■ Arbeitsanweisung: Schreiben Sie aus dem Textabschnitt über die Herkunft von Mikroplastik die Stelle wortgetreu ab, die mit „Es ist also“ beginnt und bis einschließlich „stehen noch aus.“ reicht.
**** Textabschnitt ****
Woher stammt das Mikroplastik?

Es ist also überall, aber woher stammt es? Das müsste doch eigentlich für die Europaparlamentarier interessant sein, wenn sie etwas dagegen tun wollen. Sollte man denken. In einer Studie des Fraunhofer-Instituts für Umwelt-, Sicherheits- und Energietechnik UMSICHT wurden 51 Quellen erfasst und quantifiziert. Der Auflistung folgt der Hinweis

Insgesamt 51 Quellen, zahlreiche weitere stehen noch aus.

Die Emissionsquellen sind also äußerst vielfältig und sie sind sehr unterschiedlich in ihrer Bedeutung. Ganz oben steht der Reifenabrieb mit ungefähr 30%. Es folgen Verluste bei der Abfallentsorgung mit 7,6%, Abrieb des Straßenbelags mit 5,7%, Verluste beim Rohmaterial (Kunststoffpellets) mit 4,6%, Verwehungen von Sport- und Spielplätzen mit 3,3%, Freisetzung auf Baustellen mit 2,9%, der Abrieb von Schuhsohlen mit 2,7%, von Kunststoffverpackungen mit 2,5%, von Fahrbahnmarkierungen mit 2,3%, von Textilwäsche mit 1,9%. Weit unten in der Liste findet man u.a. noch Mikroplastik in Kosmetik mit 0,5%, Inhaltsstoffe von Wasch-, Pflege- und Reinigungsmitteln mit 0,1% oder Pyrotechnik mit 0,02%.

Schaut man sich die Liste an, wird eines sofort klar: Bei Aldi keine Plastiktragetasche mehr zu bekommen, hat keinerlei Einfluss auf die Mikroplastikproblematik. Auch die Strohhalme machen keinen Unterschied. Man könnte Schuhsohlen verbieten. Das brächte schon mehr, aber wer will das? Oder eben Autos und Straßen abschaffen. Aber auch das sollte man sich gut überlegen. Sollten wir auf Autos und Straßen verzichten, um ein Drittel weniger Mikroplastik in der Umwelt zu haben?
**** Verfügbare Daten ****
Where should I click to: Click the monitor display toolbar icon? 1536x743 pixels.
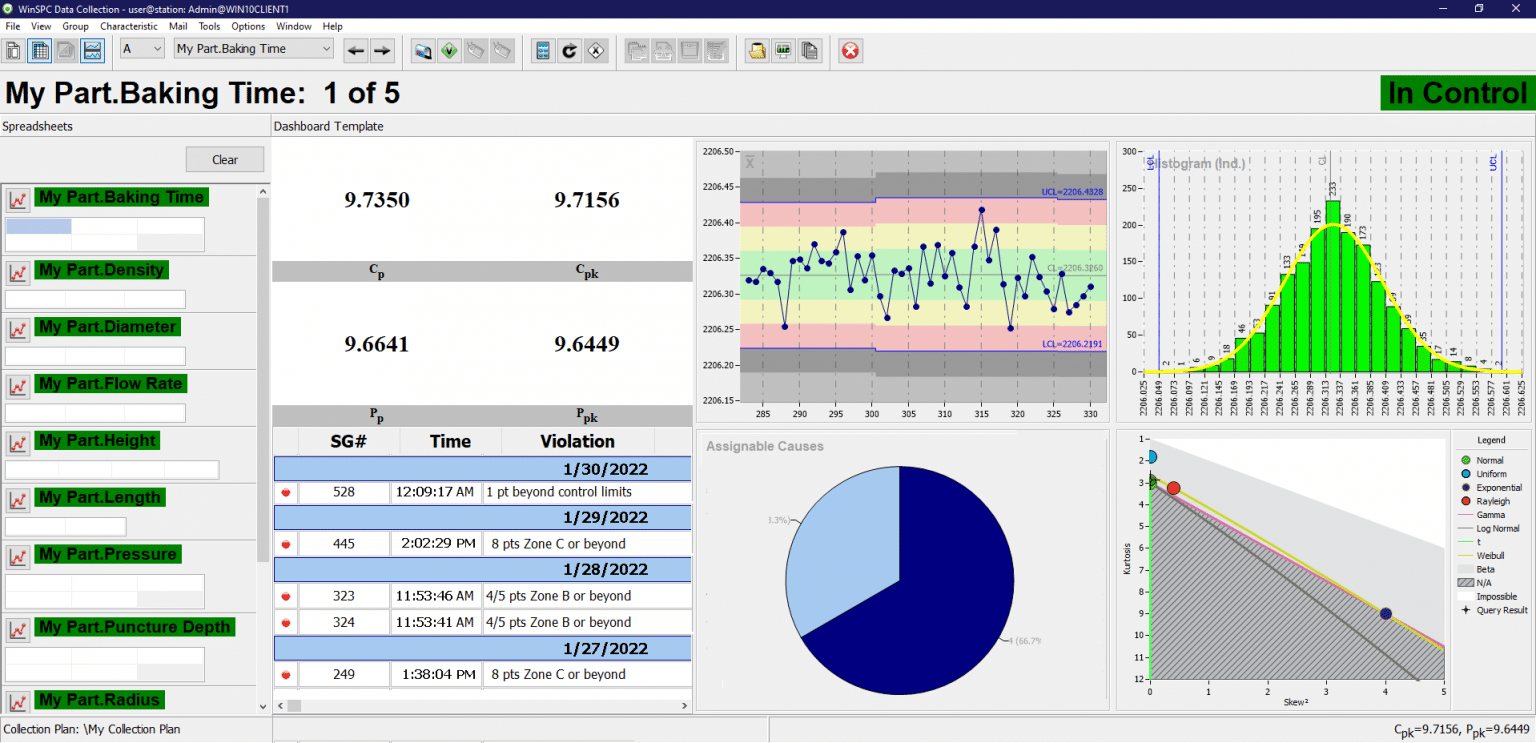point(784,50)
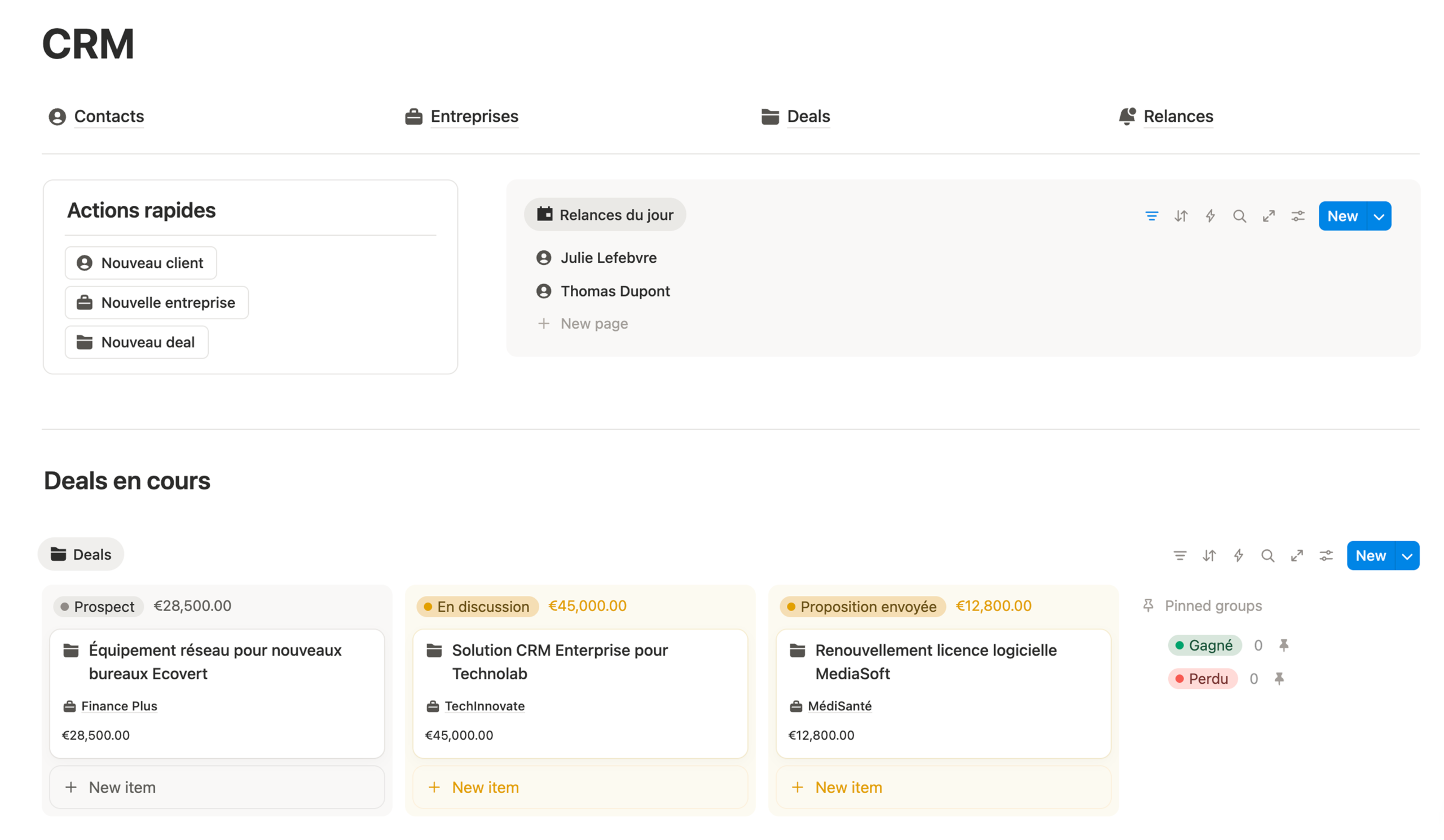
****
■ Richtige Antwort:
Es ist also überall, aber woher stammt es? Das müsste doch eigentlich für die Europaparlamentarier interessant sein, wenn sie etwas dagegen tun wollen. Sollte man denken. In einer Studie des Fraunhofer-Instituts für Umwelt-, Sicherheits- und Energietechnik UMSICHT wurden 51 Quellen erfasst und quantifiziert. Der Auflistung folgt der Hinweis

Insgesamt 51 Quellen, zahlreiche weitere stehen noch aus.